Should you reach the ramp and the engine is halfway up, but will not go either way when you press on the trim button, you might have a rust build-up issue. Sometimes you can bang on the power tilt and tilt motor with the mind of a wrench or screwdriver and it’ll knock some of the rust off the brushes and the motor will then go down and up.

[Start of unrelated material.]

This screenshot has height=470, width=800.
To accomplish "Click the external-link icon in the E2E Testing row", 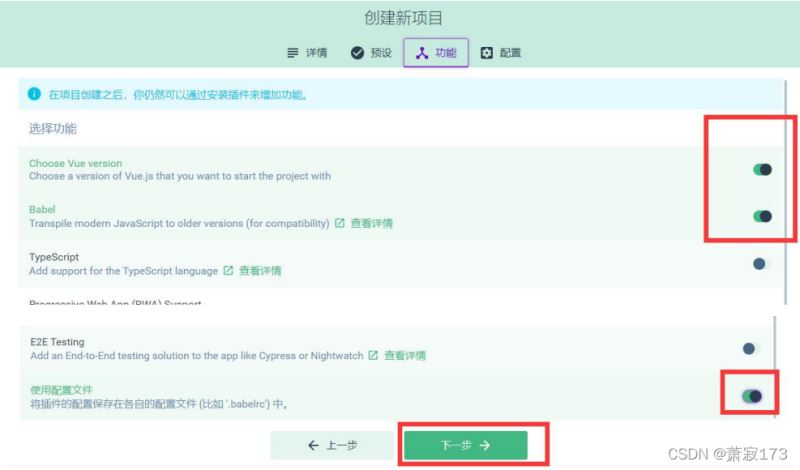I will point(373,355).
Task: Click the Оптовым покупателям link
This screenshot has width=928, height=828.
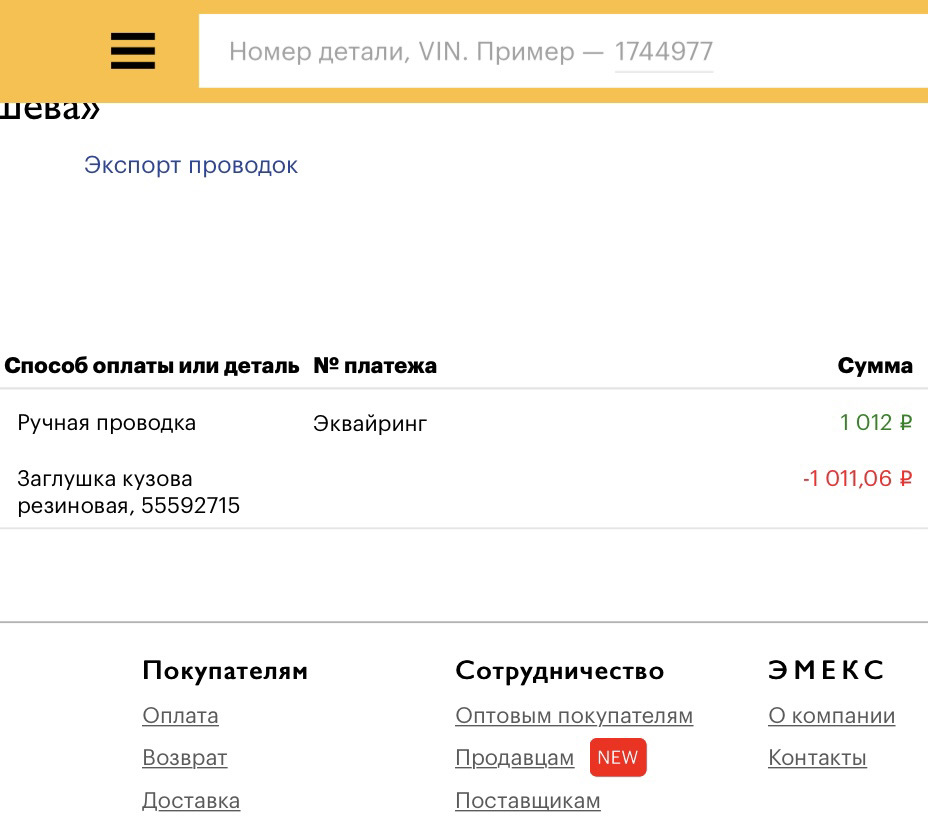Action: [573, 715]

The final thing I do as standard maintenance in my power tilt and tilt unit is scrutinize the rams for rust, which can cause friction and excess wear. If you trim the engine up for a prolonged period or store it, the rust can adhere to the ram tubes and the engine may lock tight, but that’s fairly rare. Additionally, it may cut the seals on the trim cylinders if they retract. Most of the time, however, the corrosion is minimal and may be wiped or brushed off and then greased to prevent additional issues.
So long as you are there, you may as well check the zinc anode to see if it needs to be substituted or has come loose and has to be tightened. If the zinc anode shows signs of wear, then you should replace it instantly. Whether there are some bonding straps in the area, check them, too.
Do these tiny maintenance operations and you’ll prevent deeper power tilt and trim issues down the road. If an ounce of prevention is worth a pound of cure, a half an hour of maintenance is easily worth an afternoon or more in the vessel mechanic.